根据809号文第十三条，部门负责人是评估的责任主体，明确了内部工作机构负责目录编制及安全评估。

2. 第三方机构的参与

《个人信息保护法》（第91号令）第五十八条规定，按照国家规定建立健全个人信息保护合规制度体系，成立主要由外部成员组成的独立机构对个人信息保护情况进行监督；《互联网政务应用安全管理规定》（2024年5月15日发布）中第十八条明确，机关事业单位应当自行或者委托具有相应资质的第三方网络安全服务机构，对互联网政务应用网络和数据安全每年至少进行一次安全检测评估。

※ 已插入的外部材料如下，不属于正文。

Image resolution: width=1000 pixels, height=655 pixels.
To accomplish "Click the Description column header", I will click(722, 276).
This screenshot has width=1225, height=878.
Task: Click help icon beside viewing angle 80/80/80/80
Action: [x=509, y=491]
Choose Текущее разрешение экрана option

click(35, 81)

第三方机构资质经过我们在中国政府采购网上公开的信息调研发现，企业一般需要具备中国网络安全审查技术与认证中心颁发的信息安全风险评估服务资质认证证书、信息技术服务管理体系证书和信息安全管理体系标准证书以及质量管理体系认证证书；而项目团队人员一般需要具备信息安全保障人员认证 （CISAW ）安全集成（专业级）证书、人力资源和社会保障部、工业和信息化部颁发的信息安全工程师证书并具备等级测评师证书（中级及以上）以及相关的注册信息安全专业人员证书。

二、评估内容

1. 法律依据

《个人信息保护法》（第91号）五十六条规定，个人信息保护影响评估应当包括个人信息的处理目的、处理方式等是否合法、正当、必要；对个人权益的影响及安全风险；所采取的保护措施是否合法、有效并与风险程度相适应等内容。

2. 国家标准

《信息安全技术 个人信息安全影响评估指南》（GB/T 39335-2020）提供了评估流程、内容及方法，如风险识别、影响分析、保护措施有效性评估等。

3. 其他法规

如《中华人民共和国数据安全法》《网络数据安全管理条例》等，需在评估中落实数据分类分级、安全管理制度等要求。

三、具体评估流程

（参考《信息安全技术 个人信息安全影响评估指南》（GB/T 39335-2020））。

1. 风险识别

分析数据目录中涉及的个人信息类型、敏感程度、使用场景，识别可能存在的泄露、滥用风险。

2. 影响分析

评估数据处理对个人权益的影响，如限制自主决定权、引发差别待遇等。

3. 措施制定

针对风险提出防护措施，如数据脱敏、访问控制、加密技术等，并确保措施与风险程度相适应。

4. 专家评审

可能需通过内部或外部专家评审，验证评估结果的准确性和措施的有效性。

四、合格标准

1. 合规性要求

评估需符合《个人信息保护法》《数据安全法》等法律法规，以及《信息安全技术 个人信息安全影响评估指南》（GB/T 39335-2020）等国家标准。保密风险评估需确保数据不涉及国家秘密、商业秘密，符合《保守国家秘密法》等规定。

2. 风险控制标准

风险等级判定：通过定性或定量分析，将风险分为低、中、高等级，确保高风险数据得到严格管控。

防护措施有效性：评估提出的技术和管理措施（如加密、访问控制）是否能有效降低风险，达到可接受水平。

文档与记录：评估报告需包含风险分析、措施建议及结论，需建立评估记录和争议解决机制，确保过程可追溯。并且根据《个人信息保护法》（第91号令）第五十六条规定，个人信息保护影响评估报告和处理情况记录应当至少保存三年。

政府部门在编制政务数据目录时，需通过内部或第三方评估，遵循法律和国家标准，确保风险可控、合规性达标，并通过全流程监管和技术手段保障数据安全与个人信息权益。具体实施中，可参考《个人信息保护法》、《数据安全法》、《信息安全技术 个人信息安全影响评估指南》（GB/T 39335-2020）等政策文件。